Records to use:
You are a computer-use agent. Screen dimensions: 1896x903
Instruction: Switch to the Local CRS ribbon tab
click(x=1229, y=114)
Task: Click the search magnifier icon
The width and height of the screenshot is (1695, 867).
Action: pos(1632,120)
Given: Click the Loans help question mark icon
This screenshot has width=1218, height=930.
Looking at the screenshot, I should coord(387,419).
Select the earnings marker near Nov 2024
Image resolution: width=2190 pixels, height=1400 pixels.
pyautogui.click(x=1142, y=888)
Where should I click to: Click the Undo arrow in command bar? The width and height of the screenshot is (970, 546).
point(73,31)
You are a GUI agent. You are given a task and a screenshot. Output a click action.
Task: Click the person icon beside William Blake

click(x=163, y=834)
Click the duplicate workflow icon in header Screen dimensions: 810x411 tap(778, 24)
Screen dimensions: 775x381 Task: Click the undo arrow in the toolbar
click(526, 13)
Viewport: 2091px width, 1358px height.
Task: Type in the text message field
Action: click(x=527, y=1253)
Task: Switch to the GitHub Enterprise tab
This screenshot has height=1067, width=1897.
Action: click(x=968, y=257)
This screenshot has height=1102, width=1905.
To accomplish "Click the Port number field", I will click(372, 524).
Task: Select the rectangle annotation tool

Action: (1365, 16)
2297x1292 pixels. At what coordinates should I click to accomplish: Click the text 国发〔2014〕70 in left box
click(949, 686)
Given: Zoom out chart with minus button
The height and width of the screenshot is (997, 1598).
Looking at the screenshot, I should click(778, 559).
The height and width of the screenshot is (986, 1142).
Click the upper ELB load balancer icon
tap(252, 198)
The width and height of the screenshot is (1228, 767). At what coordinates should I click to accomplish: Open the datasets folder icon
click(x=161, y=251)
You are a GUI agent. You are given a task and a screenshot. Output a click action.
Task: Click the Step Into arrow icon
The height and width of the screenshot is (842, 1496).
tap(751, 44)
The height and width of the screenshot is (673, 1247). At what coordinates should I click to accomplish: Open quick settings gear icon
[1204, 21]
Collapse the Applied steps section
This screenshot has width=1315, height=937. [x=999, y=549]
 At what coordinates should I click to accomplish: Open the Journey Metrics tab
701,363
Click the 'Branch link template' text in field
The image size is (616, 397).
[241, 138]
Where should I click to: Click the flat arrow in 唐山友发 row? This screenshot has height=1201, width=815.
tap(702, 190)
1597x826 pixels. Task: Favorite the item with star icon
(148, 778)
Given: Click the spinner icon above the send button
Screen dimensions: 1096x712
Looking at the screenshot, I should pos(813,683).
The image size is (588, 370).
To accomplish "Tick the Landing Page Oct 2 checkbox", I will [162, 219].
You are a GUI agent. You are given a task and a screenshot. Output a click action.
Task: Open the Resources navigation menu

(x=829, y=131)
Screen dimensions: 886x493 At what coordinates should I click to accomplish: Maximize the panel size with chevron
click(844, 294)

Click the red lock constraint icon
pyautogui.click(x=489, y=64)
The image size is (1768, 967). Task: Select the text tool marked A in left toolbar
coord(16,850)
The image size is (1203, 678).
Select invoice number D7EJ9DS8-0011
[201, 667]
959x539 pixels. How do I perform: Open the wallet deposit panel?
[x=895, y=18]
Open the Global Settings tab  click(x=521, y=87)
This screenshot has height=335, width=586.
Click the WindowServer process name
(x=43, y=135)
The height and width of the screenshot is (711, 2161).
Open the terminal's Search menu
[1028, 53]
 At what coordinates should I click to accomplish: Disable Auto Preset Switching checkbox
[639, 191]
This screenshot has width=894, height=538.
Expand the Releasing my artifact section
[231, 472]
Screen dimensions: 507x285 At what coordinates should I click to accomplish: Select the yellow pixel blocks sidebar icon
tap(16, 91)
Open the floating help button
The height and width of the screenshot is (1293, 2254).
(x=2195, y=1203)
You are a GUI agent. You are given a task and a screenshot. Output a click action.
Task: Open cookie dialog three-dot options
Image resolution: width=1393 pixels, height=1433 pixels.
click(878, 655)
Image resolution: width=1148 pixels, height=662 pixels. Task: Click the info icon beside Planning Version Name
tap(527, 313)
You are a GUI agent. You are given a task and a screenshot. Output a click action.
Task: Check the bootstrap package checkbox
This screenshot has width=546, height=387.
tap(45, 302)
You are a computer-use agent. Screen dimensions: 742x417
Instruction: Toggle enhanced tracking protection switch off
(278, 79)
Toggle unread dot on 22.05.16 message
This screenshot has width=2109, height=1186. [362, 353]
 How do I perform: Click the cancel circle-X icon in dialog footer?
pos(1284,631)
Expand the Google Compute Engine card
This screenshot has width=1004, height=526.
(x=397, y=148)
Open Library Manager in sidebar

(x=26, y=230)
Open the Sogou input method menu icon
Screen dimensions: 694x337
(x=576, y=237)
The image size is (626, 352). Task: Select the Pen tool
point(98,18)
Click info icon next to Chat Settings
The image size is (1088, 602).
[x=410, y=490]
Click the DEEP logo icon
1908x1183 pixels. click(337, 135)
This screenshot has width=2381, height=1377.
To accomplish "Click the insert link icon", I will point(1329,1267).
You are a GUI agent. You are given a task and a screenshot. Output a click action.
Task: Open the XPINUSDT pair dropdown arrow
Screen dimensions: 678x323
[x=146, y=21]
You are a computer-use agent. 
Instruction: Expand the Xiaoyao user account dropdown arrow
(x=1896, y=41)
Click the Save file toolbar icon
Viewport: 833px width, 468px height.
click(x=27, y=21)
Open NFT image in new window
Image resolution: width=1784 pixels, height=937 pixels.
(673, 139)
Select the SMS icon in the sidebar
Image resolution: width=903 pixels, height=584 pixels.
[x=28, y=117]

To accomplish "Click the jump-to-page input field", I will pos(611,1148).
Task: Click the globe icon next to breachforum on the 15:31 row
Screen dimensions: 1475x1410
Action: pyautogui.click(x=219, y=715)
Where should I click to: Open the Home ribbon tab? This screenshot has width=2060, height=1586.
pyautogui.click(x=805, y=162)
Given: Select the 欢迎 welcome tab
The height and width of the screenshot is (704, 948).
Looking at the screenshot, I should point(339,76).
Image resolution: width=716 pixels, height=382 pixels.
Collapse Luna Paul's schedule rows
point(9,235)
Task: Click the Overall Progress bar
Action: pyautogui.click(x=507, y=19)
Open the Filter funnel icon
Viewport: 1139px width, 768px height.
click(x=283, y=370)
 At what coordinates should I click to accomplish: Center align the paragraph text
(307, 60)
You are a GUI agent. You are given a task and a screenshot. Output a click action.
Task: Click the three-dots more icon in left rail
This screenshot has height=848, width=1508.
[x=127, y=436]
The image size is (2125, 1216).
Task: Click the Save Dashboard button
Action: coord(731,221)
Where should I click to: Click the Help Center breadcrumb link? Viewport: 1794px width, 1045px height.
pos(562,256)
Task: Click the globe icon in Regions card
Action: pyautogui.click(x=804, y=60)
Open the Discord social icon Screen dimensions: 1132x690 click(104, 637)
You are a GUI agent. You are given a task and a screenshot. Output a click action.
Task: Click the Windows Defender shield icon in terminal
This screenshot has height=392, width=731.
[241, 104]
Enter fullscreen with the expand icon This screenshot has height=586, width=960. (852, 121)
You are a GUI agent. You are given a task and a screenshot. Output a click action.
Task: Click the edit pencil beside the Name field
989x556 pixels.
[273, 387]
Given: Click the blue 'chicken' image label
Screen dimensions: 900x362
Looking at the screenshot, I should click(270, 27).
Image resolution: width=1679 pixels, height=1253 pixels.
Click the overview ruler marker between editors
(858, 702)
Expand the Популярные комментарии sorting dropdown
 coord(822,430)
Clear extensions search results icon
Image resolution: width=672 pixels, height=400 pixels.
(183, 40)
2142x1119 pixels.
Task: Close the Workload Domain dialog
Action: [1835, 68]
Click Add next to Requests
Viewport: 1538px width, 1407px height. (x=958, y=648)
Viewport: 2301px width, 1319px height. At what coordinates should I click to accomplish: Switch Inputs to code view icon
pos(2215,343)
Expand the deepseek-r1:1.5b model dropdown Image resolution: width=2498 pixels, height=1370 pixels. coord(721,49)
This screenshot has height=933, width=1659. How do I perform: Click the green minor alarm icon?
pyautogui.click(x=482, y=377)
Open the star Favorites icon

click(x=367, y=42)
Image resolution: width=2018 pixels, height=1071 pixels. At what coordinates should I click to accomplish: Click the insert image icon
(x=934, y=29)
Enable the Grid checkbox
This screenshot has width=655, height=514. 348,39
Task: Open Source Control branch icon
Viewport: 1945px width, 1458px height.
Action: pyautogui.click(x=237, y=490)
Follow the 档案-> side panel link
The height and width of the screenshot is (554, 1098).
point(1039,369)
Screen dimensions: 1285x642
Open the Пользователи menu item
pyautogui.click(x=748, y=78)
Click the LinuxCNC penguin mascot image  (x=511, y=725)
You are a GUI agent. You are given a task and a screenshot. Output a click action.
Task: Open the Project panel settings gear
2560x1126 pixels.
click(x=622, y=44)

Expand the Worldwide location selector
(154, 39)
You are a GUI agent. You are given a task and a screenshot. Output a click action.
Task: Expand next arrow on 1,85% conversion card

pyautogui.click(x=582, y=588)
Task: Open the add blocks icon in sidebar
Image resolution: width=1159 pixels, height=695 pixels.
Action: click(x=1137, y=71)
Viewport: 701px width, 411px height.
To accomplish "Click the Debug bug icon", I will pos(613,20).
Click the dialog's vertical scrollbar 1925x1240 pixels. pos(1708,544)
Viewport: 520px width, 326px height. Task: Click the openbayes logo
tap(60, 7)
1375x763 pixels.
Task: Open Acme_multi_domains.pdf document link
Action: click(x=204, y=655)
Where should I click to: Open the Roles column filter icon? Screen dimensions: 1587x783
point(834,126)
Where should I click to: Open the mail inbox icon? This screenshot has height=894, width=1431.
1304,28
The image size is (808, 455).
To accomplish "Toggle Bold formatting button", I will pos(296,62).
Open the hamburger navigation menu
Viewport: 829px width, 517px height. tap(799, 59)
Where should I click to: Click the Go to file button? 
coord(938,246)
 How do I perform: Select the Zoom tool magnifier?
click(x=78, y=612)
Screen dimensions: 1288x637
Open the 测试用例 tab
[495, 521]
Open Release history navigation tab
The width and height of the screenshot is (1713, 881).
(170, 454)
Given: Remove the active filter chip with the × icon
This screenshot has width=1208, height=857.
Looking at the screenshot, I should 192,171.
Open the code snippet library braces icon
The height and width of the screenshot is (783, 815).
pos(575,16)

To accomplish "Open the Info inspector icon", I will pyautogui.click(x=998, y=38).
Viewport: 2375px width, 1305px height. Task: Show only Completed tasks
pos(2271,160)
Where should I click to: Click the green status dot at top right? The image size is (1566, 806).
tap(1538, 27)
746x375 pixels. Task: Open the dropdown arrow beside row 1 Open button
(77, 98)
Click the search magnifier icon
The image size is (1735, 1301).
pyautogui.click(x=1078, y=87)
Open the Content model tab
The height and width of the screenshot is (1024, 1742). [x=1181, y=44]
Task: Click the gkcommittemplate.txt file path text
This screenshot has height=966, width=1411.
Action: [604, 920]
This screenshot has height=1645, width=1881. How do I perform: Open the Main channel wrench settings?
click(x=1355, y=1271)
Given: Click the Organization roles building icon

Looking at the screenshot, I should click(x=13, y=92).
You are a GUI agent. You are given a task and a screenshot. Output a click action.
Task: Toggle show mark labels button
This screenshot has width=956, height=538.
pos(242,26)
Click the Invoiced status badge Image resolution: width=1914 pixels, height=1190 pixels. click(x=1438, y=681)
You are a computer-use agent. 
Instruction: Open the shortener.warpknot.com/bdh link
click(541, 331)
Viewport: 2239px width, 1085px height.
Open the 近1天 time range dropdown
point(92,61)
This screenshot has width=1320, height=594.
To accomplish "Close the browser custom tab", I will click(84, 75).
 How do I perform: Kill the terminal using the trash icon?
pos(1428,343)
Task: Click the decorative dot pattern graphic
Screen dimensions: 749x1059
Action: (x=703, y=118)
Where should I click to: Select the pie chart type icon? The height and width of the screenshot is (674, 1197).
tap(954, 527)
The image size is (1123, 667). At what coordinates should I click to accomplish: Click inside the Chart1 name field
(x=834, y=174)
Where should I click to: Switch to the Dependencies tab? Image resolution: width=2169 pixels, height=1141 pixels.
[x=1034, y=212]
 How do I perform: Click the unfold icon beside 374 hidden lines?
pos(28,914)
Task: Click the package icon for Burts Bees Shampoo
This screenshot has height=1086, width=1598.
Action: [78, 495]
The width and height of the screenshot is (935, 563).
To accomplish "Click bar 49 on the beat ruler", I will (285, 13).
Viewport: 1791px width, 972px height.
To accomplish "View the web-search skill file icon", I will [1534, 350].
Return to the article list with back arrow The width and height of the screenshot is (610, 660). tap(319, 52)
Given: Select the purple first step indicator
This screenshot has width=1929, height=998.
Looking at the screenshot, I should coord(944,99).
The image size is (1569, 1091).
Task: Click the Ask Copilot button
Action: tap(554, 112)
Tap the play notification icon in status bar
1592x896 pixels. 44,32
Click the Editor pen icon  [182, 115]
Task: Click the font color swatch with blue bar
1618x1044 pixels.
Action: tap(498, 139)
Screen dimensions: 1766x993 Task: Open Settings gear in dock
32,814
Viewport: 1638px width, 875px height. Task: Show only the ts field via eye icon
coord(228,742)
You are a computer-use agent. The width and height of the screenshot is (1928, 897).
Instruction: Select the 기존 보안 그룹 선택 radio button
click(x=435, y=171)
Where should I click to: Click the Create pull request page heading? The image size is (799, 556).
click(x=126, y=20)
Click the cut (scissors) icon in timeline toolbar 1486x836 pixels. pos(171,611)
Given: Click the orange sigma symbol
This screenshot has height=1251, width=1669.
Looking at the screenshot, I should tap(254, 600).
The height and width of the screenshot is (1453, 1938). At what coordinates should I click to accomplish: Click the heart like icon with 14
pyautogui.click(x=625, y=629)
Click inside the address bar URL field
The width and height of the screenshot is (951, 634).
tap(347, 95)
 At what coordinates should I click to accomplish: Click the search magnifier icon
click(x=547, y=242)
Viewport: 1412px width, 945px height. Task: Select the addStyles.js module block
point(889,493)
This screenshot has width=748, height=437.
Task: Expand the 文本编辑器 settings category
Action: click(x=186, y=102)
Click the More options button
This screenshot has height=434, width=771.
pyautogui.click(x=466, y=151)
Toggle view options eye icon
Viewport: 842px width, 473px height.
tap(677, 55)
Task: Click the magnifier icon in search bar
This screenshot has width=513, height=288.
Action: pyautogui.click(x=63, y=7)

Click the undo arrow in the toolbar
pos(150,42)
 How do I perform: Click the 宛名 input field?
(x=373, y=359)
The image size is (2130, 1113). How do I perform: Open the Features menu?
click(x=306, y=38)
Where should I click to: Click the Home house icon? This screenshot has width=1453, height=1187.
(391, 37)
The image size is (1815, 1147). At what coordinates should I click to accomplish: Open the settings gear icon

What the task asks: Given the records above, reproduce precisely and only the lines between the line holding "Open the Sogou input method menu icon" and the line holding "This screenshot has width=2381, height=1377.", inclusive.

Answer area:
Open the Sogou input method menu icon
Screen dimensions: 694x337
(x=576, y=237)
The image size is (626, 352). Task: Select the Pen tool
point(98,18)
Click info icon next to Chat Settings
The image size is (1088, 602).
[x=410, y=490]
Click the DEEP logo icon
1908x1183 pixels. click(337, 135)
This screenshot has width=2381, height=1377.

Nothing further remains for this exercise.